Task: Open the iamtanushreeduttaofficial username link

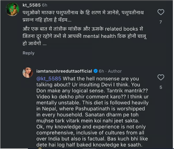Action: (x=64, y=71)
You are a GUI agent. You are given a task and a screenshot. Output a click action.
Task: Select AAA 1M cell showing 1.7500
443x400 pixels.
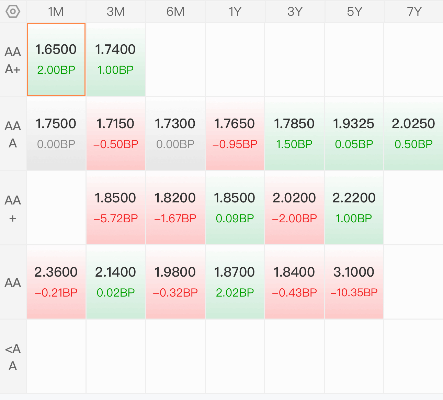[56, 134]
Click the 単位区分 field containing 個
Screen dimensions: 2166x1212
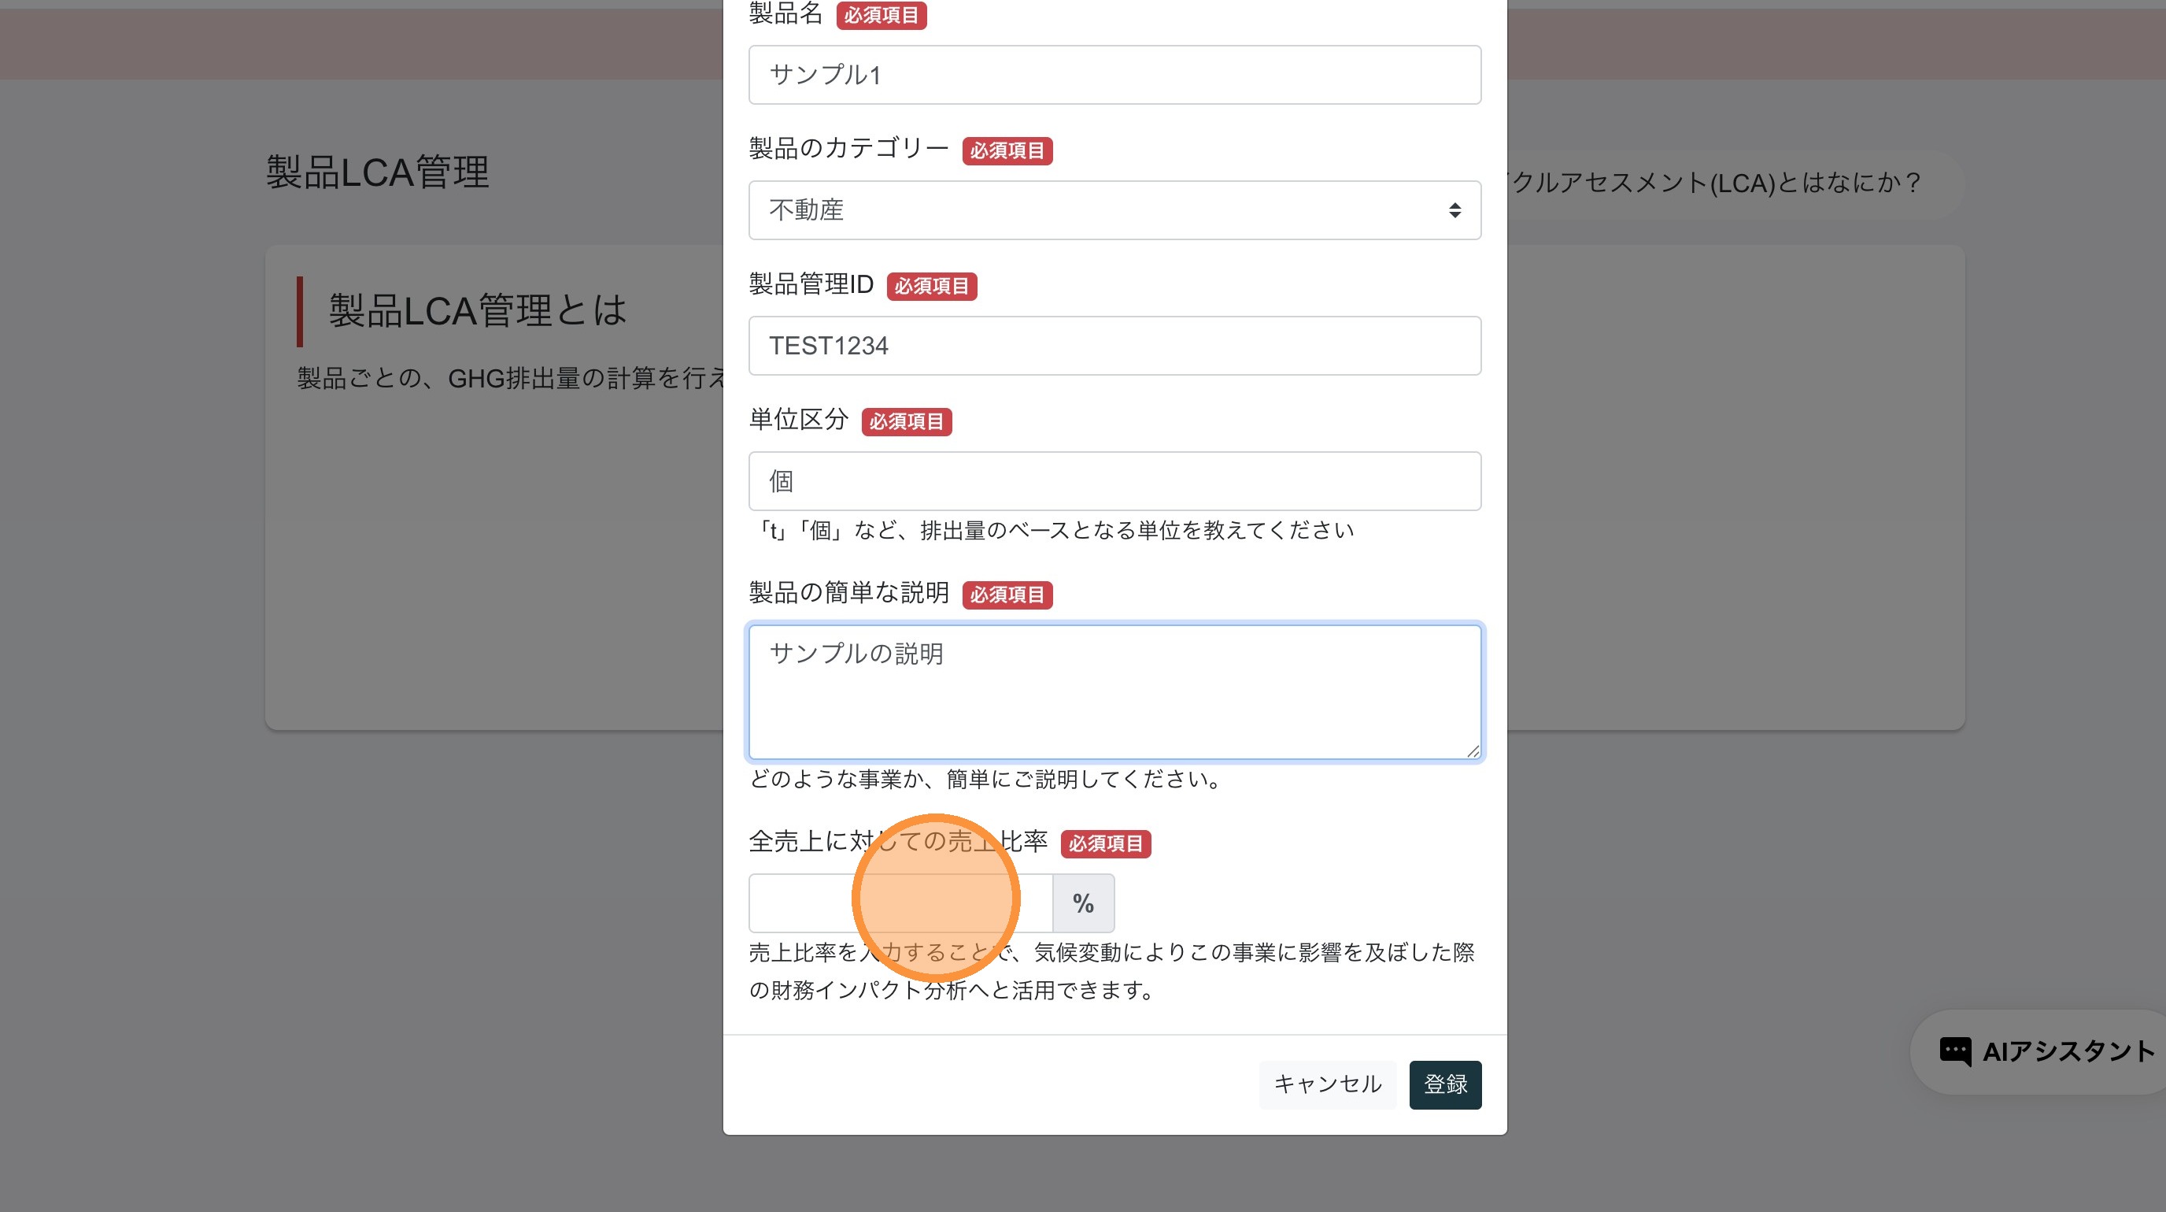click(x=1114, y=481)
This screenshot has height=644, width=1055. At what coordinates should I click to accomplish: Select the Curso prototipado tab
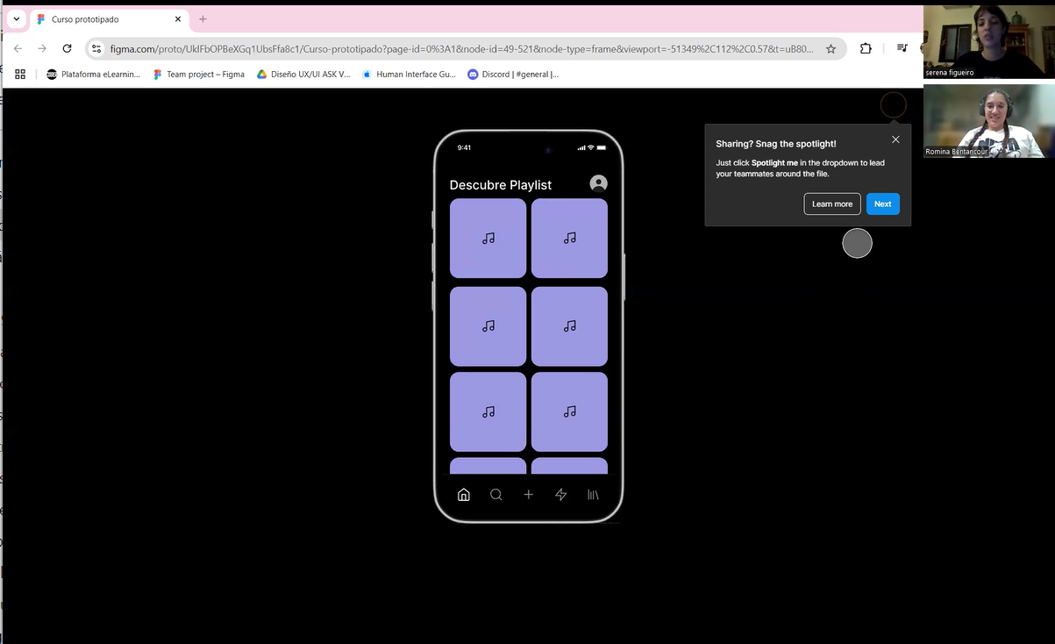pos(101,19)
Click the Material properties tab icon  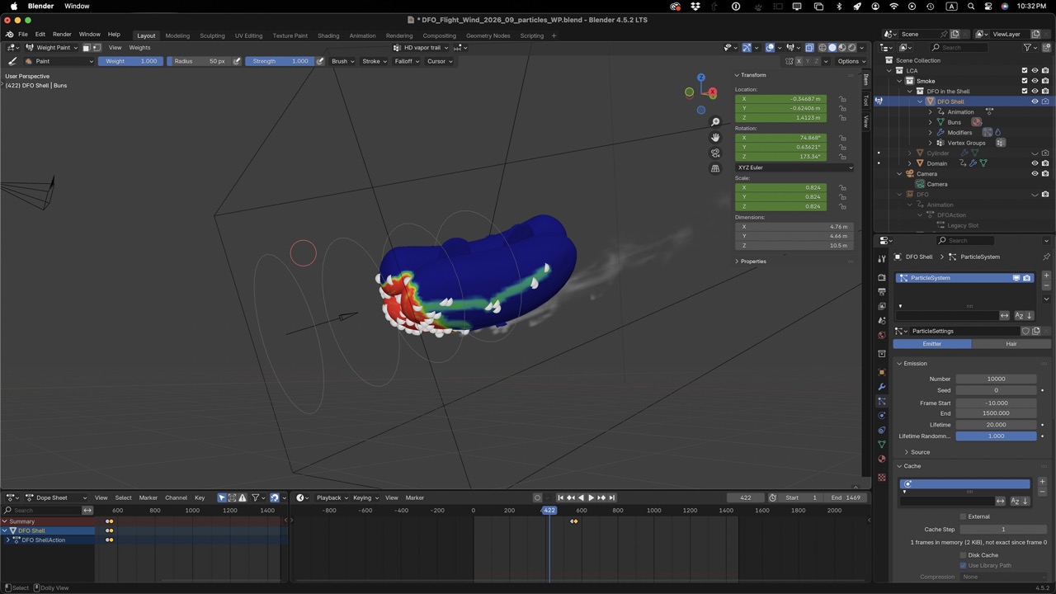pos(882,460)
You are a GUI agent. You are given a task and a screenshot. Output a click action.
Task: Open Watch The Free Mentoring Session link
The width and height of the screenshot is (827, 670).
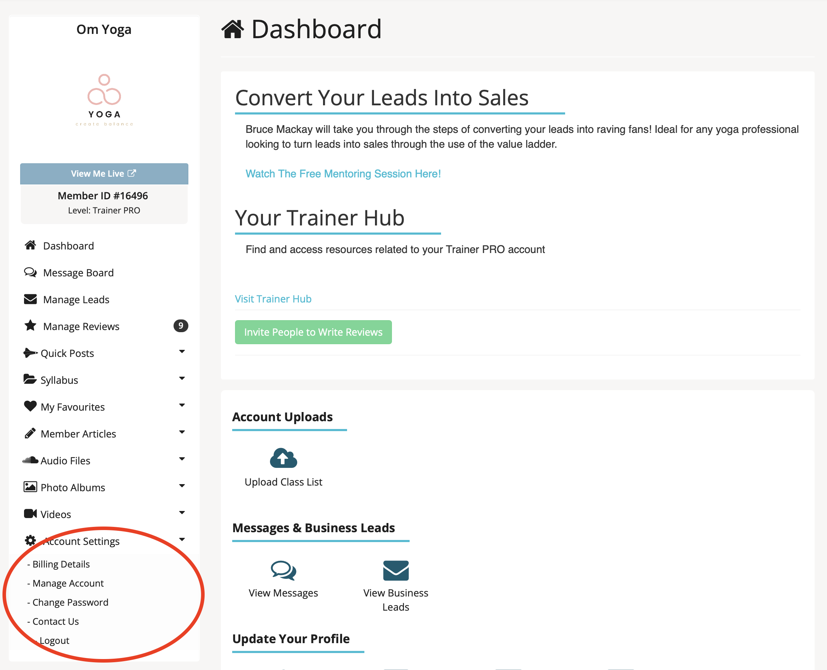(x=343, y=174)
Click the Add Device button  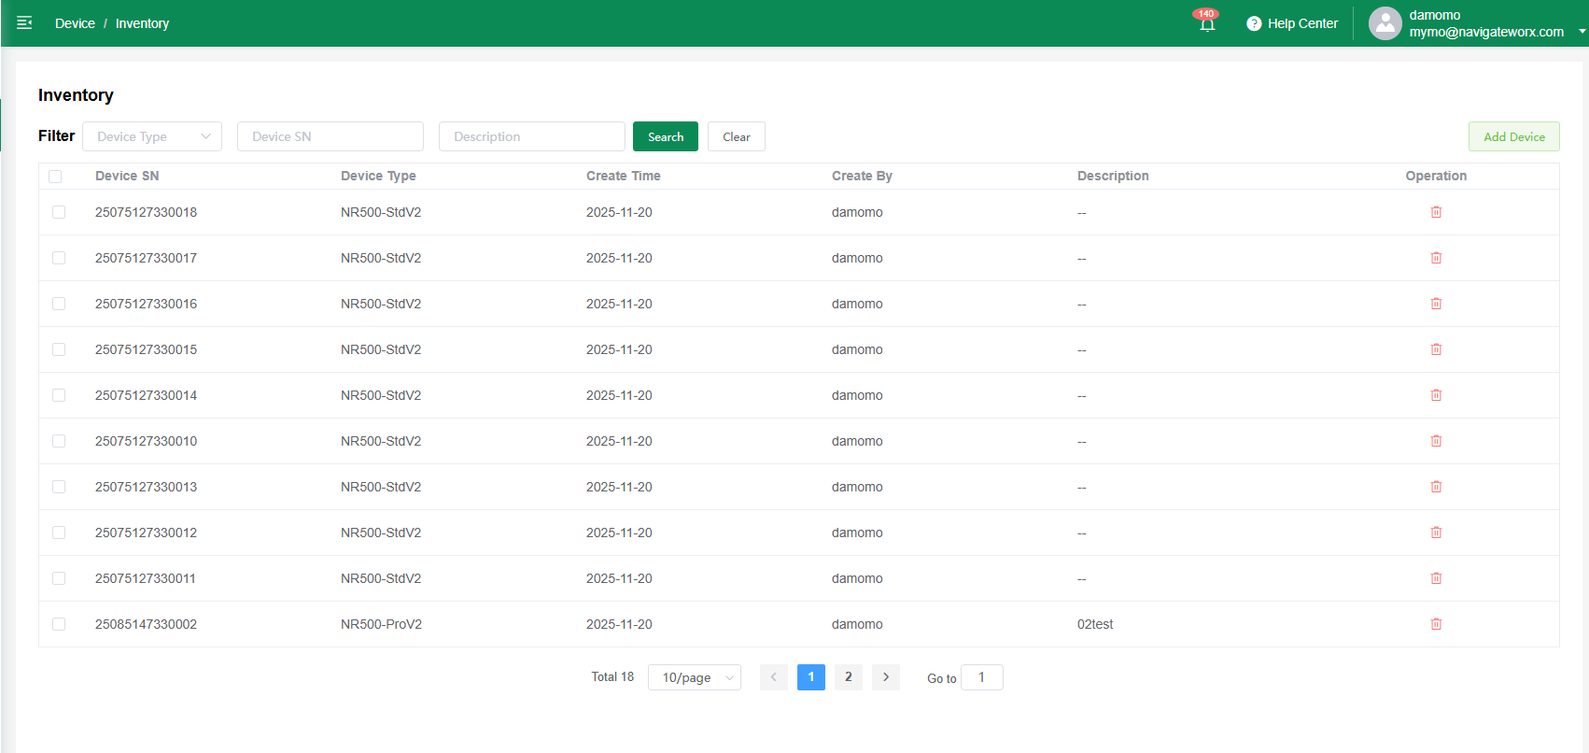pyautogui.click(x=1513, y=136)
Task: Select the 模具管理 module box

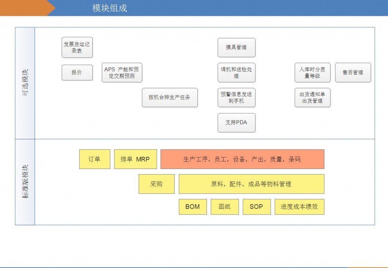Action: coord(236,47)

- - - - - - -

Pull out every line in the data above that contains the string "Select" and copy each of those lines in full.

■ Reply to the exercise ■
Task: Select AAA 1M cell showing 1.7500
This screenshot has height=644, width=1055. At what coordinates should I click to accomplish: Select the Curso prototipado tab
Task: Select the 模具管理 module box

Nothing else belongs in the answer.